DTC code page

P0697: Sensor Reference Voltage C Circuit/Open

Quick answer: The ECU detected the shared reference-voltage C circuit missing or open.

Drivers also search this fault as sensor reference voltage C circuit open, 5 volt reference C fault, reference voltage c code.

Severity: high Family: powertrain Related paths: 13
Meaning

What P0697 usually means

P0697 moves the same shared 5-volt-reference problem onto the C branch. The exact sensors vary by platform, but the diagnostic logic stays the same: several sensor faults can appear together because the branch feeding them lost its regulated supply. That is why P0697 often looks broader than one bad sensor and can overlap with reduced power, strange pressure readings, or no-start complaints.

Fast triage

Start here before chasing parts

  • Scan first: save freeze-frame and pending codes before clearing anything.
  • Confirm the complaint: compare the stored code with current drivability symptoms.
  • Use context: trims, live data, and related codes usually narrow the fault faster than guesswork.
  • Work simplest to hardest: leaks, connectors, maintenance items, and known patterns before expensive components.
Initial checks

What to check first

  • Use the vehicle wiring diagram to identify which sensors actually share the C reference before replacing anything.
  • Compare all sensor-related codes present, because the grouping is usually the clue.
  • Check whether the branch regains 5 volts when a suspect sensor is unplugged.
Driving risk

Can you keep driving?

P0697 can affect more than one sensor at a time, which makes drivability unpredictable.

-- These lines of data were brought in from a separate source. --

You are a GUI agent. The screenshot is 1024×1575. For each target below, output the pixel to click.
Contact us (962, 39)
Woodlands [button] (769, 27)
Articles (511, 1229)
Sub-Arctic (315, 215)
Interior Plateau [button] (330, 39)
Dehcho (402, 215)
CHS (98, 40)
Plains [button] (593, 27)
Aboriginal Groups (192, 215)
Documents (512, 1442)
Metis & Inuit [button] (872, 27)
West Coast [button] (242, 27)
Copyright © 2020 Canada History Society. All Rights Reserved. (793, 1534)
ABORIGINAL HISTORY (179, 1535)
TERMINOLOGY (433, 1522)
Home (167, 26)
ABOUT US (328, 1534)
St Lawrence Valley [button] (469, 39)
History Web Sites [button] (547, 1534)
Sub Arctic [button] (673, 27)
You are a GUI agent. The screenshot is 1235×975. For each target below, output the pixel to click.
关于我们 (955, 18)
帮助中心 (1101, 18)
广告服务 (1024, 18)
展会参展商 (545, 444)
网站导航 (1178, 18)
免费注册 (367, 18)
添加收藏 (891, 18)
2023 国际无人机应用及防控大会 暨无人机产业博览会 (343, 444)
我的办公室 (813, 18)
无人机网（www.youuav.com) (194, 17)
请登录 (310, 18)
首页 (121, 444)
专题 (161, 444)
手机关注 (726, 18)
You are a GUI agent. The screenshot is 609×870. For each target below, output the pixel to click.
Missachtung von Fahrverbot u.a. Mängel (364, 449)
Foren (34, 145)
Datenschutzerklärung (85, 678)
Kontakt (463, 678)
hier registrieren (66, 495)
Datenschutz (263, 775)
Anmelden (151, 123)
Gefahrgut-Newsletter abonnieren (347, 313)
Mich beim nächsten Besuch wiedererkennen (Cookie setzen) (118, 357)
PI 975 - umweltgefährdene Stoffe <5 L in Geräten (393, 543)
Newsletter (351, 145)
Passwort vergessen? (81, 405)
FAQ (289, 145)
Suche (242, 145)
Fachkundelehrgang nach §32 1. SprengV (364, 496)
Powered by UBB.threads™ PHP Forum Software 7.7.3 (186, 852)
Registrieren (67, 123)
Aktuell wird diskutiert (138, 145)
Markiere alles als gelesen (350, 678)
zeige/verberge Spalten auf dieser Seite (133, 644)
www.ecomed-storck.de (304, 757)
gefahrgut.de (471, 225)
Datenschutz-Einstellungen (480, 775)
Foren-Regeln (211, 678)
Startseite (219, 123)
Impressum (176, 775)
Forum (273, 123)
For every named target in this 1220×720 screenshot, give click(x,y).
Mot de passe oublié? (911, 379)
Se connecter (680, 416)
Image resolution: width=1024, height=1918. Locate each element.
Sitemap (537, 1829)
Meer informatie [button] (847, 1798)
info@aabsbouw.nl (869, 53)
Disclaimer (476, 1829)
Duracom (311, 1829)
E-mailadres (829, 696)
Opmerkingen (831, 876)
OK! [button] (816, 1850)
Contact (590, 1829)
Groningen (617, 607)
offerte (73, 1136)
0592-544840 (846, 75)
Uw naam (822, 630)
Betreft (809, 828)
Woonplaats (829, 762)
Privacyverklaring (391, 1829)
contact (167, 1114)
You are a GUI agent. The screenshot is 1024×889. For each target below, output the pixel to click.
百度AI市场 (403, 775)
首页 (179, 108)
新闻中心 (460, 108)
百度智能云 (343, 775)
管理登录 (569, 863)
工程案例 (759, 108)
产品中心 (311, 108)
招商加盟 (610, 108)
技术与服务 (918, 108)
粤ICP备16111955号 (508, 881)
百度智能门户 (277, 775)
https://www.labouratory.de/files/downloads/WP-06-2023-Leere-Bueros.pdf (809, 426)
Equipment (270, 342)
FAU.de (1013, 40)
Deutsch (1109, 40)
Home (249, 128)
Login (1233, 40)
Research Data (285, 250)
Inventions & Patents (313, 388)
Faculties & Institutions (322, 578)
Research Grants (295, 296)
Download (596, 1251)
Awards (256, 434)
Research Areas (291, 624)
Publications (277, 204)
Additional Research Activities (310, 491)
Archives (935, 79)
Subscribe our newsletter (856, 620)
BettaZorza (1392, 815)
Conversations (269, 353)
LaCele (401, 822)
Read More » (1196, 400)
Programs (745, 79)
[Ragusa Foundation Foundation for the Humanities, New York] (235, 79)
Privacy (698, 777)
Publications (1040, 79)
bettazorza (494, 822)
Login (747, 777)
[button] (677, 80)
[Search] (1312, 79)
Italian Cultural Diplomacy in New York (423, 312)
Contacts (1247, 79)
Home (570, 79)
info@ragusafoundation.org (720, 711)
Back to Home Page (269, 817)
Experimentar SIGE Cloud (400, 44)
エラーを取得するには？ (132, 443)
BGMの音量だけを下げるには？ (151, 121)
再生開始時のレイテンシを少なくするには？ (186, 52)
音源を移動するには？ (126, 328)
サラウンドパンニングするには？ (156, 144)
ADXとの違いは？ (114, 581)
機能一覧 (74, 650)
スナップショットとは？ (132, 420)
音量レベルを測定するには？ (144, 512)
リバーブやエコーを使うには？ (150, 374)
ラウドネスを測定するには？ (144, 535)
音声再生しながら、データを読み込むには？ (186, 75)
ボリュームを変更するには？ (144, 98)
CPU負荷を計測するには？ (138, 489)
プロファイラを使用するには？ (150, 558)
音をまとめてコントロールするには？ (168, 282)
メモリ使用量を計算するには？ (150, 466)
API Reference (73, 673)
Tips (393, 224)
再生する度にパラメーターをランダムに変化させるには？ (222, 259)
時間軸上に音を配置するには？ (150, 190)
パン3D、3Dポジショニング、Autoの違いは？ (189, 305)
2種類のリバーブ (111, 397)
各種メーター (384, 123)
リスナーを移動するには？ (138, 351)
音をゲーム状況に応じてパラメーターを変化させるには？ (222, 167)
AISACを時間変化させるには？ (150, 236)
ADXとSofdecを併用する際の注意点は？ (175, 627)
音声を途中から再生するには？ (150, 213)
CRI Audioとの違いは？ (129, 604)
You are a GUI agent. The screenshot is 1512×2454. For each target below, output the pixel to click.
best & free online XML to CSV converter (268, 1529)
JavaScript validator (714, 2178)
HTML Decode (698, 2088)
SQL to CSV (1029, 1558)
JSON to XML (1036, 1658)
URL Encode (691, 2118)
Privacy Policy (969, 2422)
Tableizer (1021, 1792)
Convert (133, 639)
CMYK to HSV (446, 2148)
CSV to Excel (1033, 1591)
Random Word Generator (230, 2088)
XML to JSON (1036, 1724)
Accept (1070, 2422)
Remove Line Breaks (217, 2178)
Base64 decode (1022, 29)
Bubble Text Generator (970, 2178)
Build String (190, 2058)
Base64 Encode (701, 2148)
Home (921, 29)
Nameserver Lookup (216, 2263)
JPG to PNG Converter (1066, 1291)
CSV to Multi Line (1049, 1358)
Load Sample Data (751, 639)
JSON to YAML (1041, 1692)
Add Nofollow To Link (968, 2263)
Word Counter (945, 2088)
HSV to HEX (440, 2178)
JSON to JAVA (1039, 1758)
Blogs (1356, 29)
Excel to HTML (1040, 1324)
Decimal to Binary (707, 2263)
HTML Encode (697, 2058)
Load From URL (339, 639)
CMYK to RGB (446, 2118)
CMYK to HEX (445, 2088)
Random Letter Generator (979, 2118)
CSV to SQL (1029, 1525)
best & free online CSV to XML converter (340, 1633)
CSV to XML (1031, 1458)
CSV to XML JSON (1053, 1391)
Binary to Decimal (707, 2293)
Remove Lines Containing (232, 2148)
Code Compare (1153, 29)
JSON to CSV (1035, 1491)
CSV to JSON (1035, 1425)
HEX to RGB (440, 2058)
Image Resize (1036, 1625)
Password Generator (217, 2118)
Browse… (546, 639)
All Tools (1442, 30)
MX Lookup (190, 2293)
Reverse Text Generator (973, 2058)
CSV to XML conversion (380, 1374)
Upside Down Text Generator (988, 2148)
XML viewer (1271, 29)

If the vehicle is in reduced power or will not start reliably, fix the shared reference issue before regular driving.

High urgency: If symptoms are active, reduce driving and diagnose quickly before secondary damage builds.
Likely causes

Common causes behind this code

  • Shorted sensor on the C reference branch collapsing the supply
  • Open or damaged reference-voltage wiring on that branch
  • Connector corrosion or broken terminal tension
  • Harness damage from heat, oil, or bracket contact
  • Rare module-side regulation fault after external causes are excluded

Cause phrases often tied to this code: shorted sensor on C circuit, open reference wire, 5V supply branch fault, connector corrosion, wiring harness issue.

Diagnostic order

Suggested workflow

  1. Confirm shared-sensor mapping for the C branch on the specific vehicle.
  2. Measure the reference-voltage supply at more than one affected sensor.
  3. Inspect connectors and harness routing on that branch for opens, corrosion, or physical damage.
  4. Isolate a shorted sensor if the branch voltage collapses with components connected.
  5. Verify normal live data returns once the reference circuit is repaired.
Avoid guesswork

Common mistakes

  • Diagnosing each low-input or implausible code as a separate problem.
  • Ignoring the shared-circuit architecture and swapping sensors until the real fault is still there.
  • Jumping to module replacement without circuit isolation.
Repair path

Practical fix guidance

  • Restore the shared 5-volt supply by fixing the failed sensor, wiring, or connector on the C branch.
  • After repair, clear codes and confirm that all related sensors now report believable values.
  • Recheck for secondary drivability codes only after the reference circuit is proven stable.
Vehicle context

Affected brands in this MVP

Brand hubs help broaden internal linking now and can evolve into make-specific diagnostic notes later.

Aliases and common searches

English phrases tied to P0697

Useful when the driver knows the wording but not the exact DTC yet.

  • sensor reference voltage C circuit open
  • 5 volt reference C fault
  • reference voltage c code
Related search intent

Queries this page can answer naturally

  • P0697 code meaning
  • what does P0697 mean
  • sensor reference voltage c circuit open
  • 5v reference c symptoms
FAQ

Quick questions about P0697

What sensors are on the C reference circuit?

It depends on the vehicle. That is why the wiring diagram is central to diagnosing P0697 correctly.

Can P0697 cause several unrelated-looking codes?

Yes. One lost reference branch can make several sensors fail together.

Why is P0697 often harder than a single sensor code?

Because the code points to shared power supply architecture, not automatically to one named sensor.